A new poll by the local firm EMC Research, presented to the city council today, finds strong support for funding universal pre-kindergarten, one of a growing number of measures that could be on the crowded November ballot. But there are a couple of caveats. 

The survey showed near-universal support for universal access to high-quality preschool "regardless of income"—96 percent agreed either moderately or strongly with that statement. They also agreed with statements like "Preschools should be required to have teachers trained in early childhood education" (93 percent) and "Government should help families pay for high quality preschool" (90 percent). 

(When council member Jean Godden asked, essentially, who in the world wouldn't support universal pre-kindergarten, Seattle Office of Education director Holly Miller said, "There’s always going to be a universe of people, of families, who choose not to put their children into preschools, even if its free, even if it’s high-quality.") 

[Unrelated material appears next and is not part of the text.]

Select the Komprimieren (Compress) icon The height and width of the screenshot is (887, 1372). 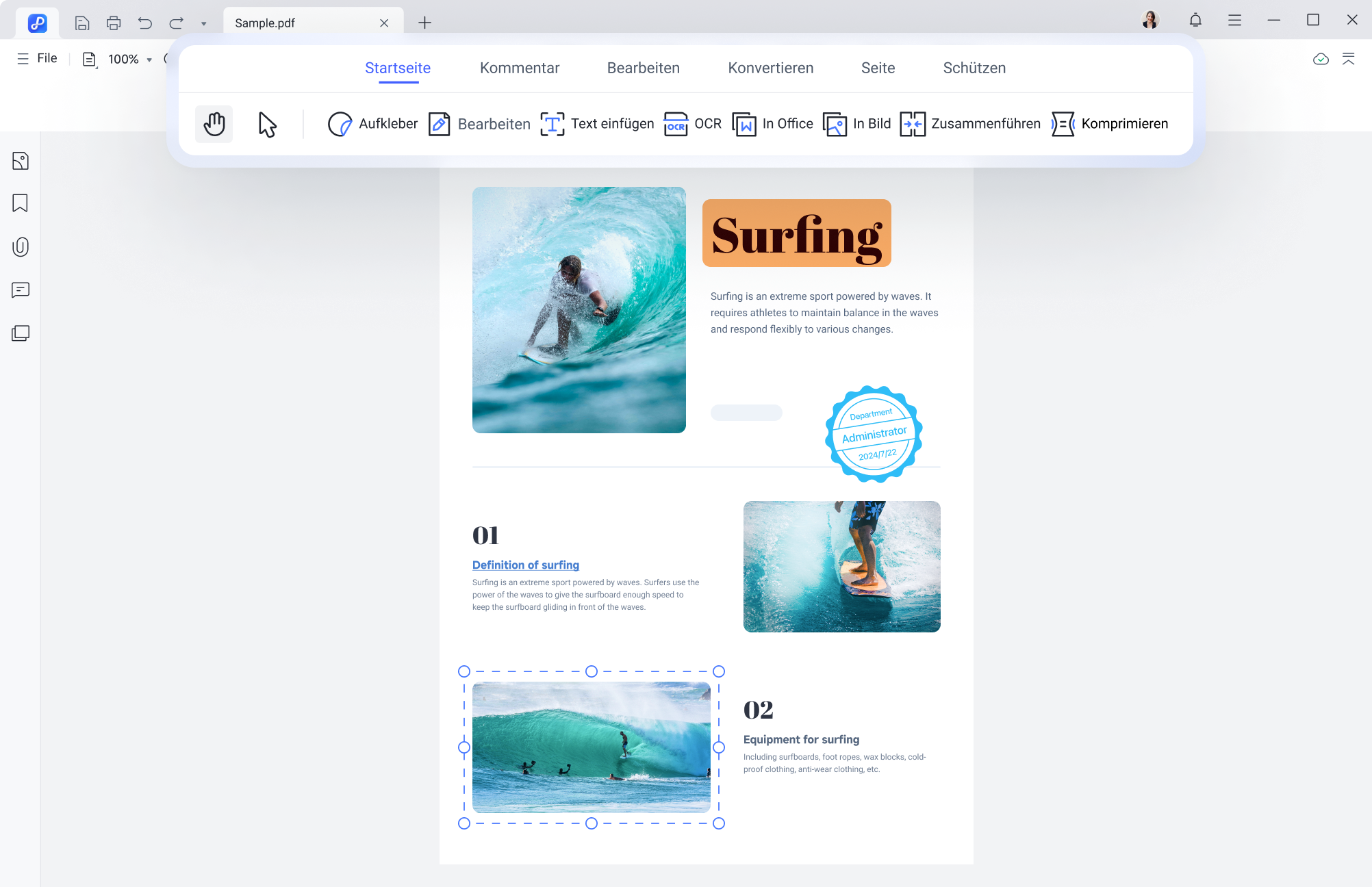(x=1064, y=123)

Now, about those caveats. 

First, the survey only talked to parents or guardians of children in kindergarten through third grade in Seattle Public Schools. That excludes parents with kids in private schools or parents who decided to homeschool their children. 

More importantly, by limiting the survey so severely, the researchers removed a huge swath of the voting public—nonparents, for instance. It's unclear whether (or how much) including people without a direct stake in the question from the survey would have changed the results, but it seems like a survey of likely voters would have given a more realistic picture of how actual voters will skew.

And the survey didn't say anything about the price of the proposal, which, at $58 million over four years, would add $3.63 to the average homeowner's monthly property tax bill. 

We have a call out to EMC and council staff for the poll crosstabs.